All of these things, while I don't always consciously think about them, are weighing down on me. It's true I still have spurts of happiness, but the rest of the time just seems to be grey and pointless. I come home from work and don't want to talk to anyone or go anywhere. I don't want to put in the effort because there doesn't seem to be a point. I'll admit that I don't help around the house like I should, but when I did things weren't better either.

Monday, December 1, 2014

With the scribble of a pen

It's incredible what one can do with only a pen and paper. With the right combination of 26 letters you can take a journey to another world filled with endless possibility. Words can fill you with emotions that you would think impossible from such simple symbols. You come to love fictional characters so easily and find yourself sharing their happiness and sorrows. Others twist you in knots because of their close proximity to reality. They are not good or evil, but an ever tilting scale trying to find a balance between the two. We see in them our own struggles and can not help but feel compassion for them. Their fictional woes can give us physical pain. Their triumphs bring smiles to our faces. Their stories bring us hope for our own lives.

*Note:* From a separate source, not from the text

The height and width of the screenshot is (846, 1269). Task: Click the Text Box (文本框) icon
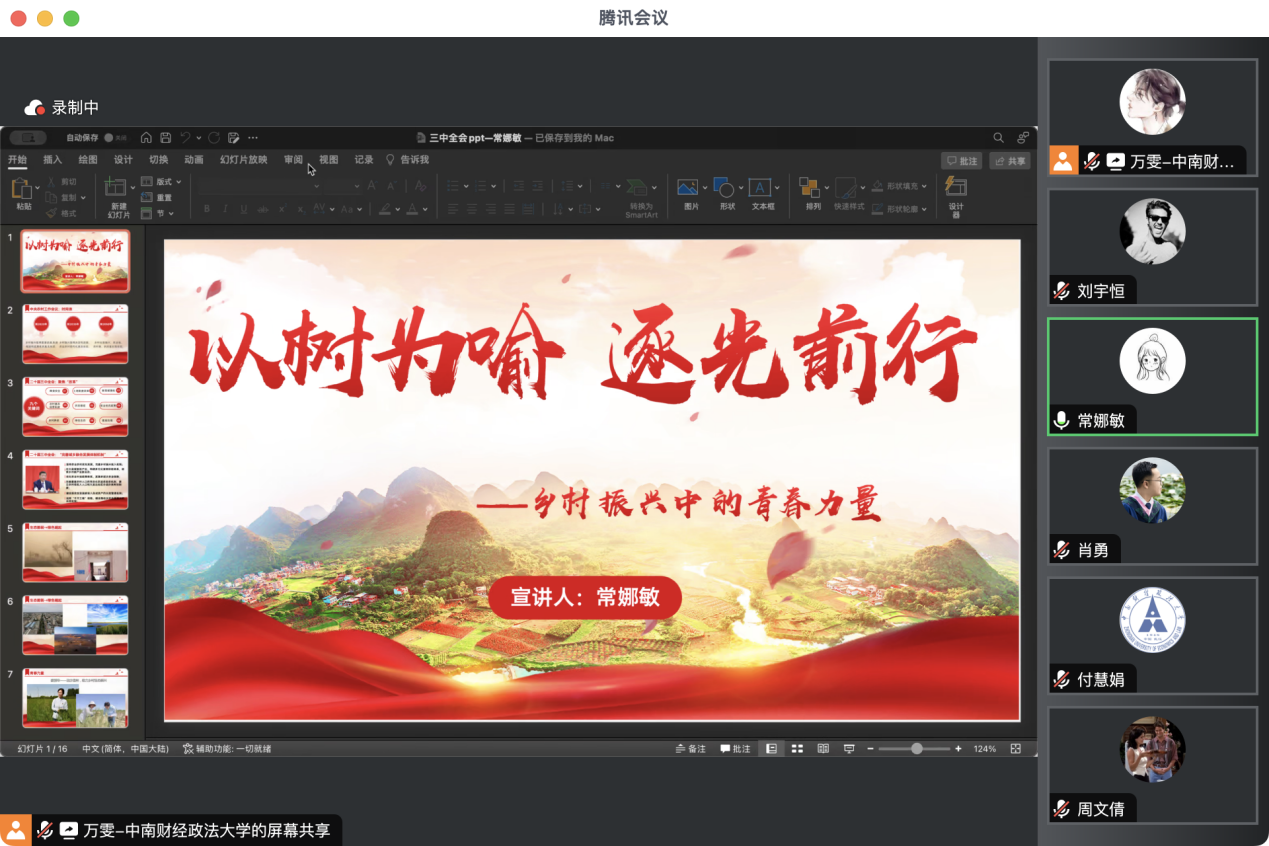pos(762,188)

Words are more powerful than we could ever know. Having the ability to use them to take others on unforgettable journeys and to bring characters alive is a gift that needs to be cherished and nourished. Remember that scribbles can take you anywhere and the flip of a page has the possibility to change your life.

Monday, September 29, 2014

Grow Up!

People keep telling me to grow up. They say it straight to my face. They say it with what they think to be sly comments. They say it with their looks when I make a corny joke. All around me I am being told to give up my youth and "grow up".

The fact is I don't want to.

I'm not saying it as a spoiled child who doesn't want to work for the things they get or have to go out and function in the real world. To me, the meaning of growing up has changed. I will gladly face the responsibilities that come with being adult. What I will not accept is the loss of a spark for life that I have seen in far too many who are "grown up". I will not give up my sense of wonder about the world and the possibilities it holds for me. I will always love coloring, laughing, singing, dancing, joking, and of course all things Disney.

I have known so many people who have "grown up" and forgotten what it is like to let loose and have good old-fashioned fun. It's as if they don't remember the joys of being a kid. Don't get me wrong, I know that life is stressful and you can't always do what you want to. I just don't see the need to forget all of the things that made you so happy for those that you think you should do.

Of course there is a time and place for everything, but I don't think childish antics have to or should be forgotten. For the most part we were all so happy as children so why not hold on to that feeling and bring that optimism with us into the adult world. We all need to take a breather and remember that life doesn't have to be so serious.

Black Hole of Self Pity

It's funny how much time we waste in our lives feeling sorry for ourselves.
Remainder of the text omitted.